- _MATERIAL FOR THIS EXERCISE_
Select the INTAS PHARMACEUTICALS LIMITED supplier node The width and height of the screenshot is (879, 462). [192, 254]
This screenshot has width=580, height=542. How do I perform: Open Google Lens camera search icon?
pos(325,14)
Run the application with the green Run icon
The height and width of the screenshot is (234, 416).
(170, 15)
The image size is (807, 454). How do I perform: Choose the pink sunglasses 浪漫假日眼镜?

--

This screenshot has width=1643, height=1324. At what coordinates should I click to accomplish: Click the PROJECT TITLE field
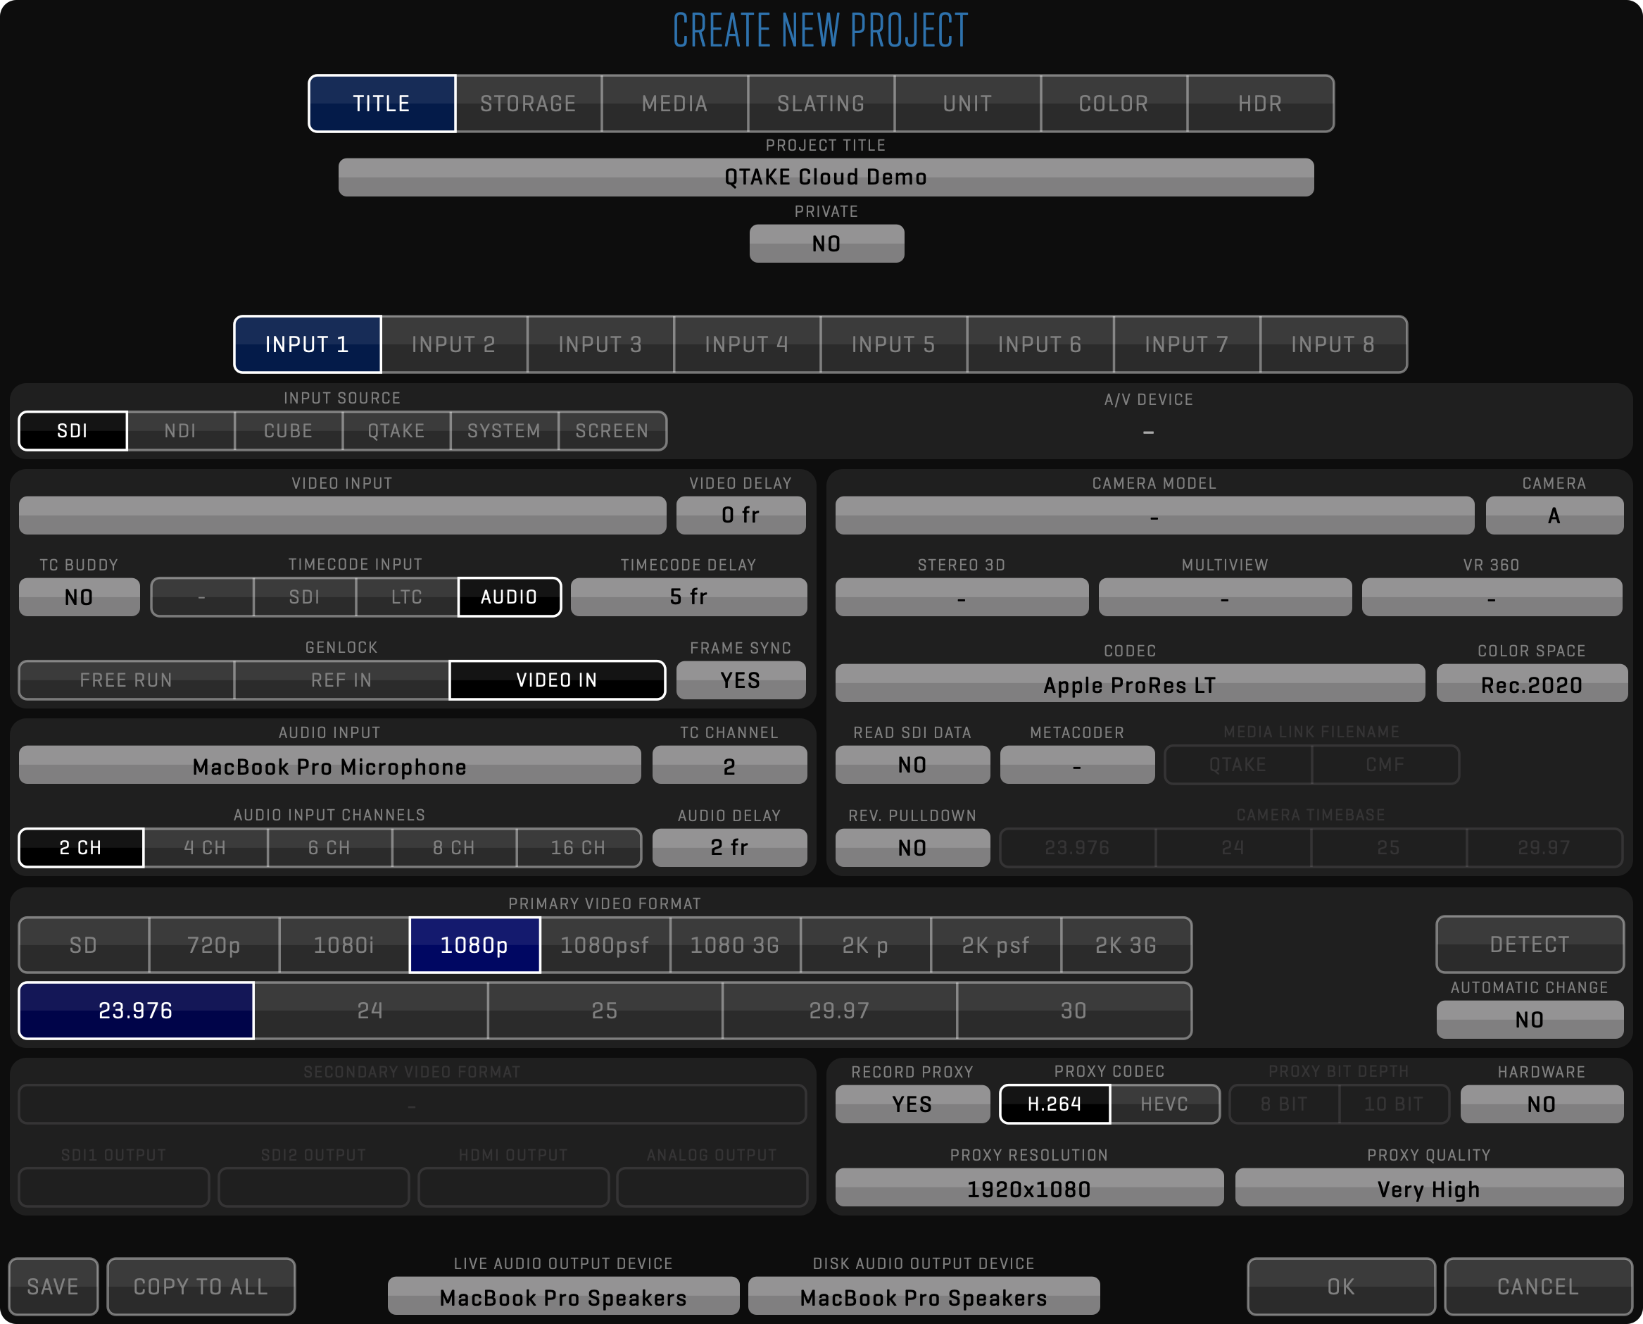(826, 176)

* * *

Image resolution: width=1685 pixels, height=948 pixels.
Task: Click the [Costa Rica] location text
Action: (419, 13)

- _ACTIVITY_
Out of the entries above, write out only the lines between the line holding "Select the INTAS" and the line holding "The image size", inclusive, each exactly as given.

- _RESPONSE FOR THIS EXERCISE_
Select the INTAS PHARMACEUTICALS LIMITED supplier node The width and height of the screenshot is (879, 462). [192, 254]
This screenshot has width=580, height=542. How do I perform: Open Google Lens camera search icon?
pos(325,14)
Run the application with the green Run icon
The height and width of the screenshot is (234, 416).
(170, 15)
The image size is (807, 454). How do I perform: Choose the pink sunglasses 浪漫假日眼镜?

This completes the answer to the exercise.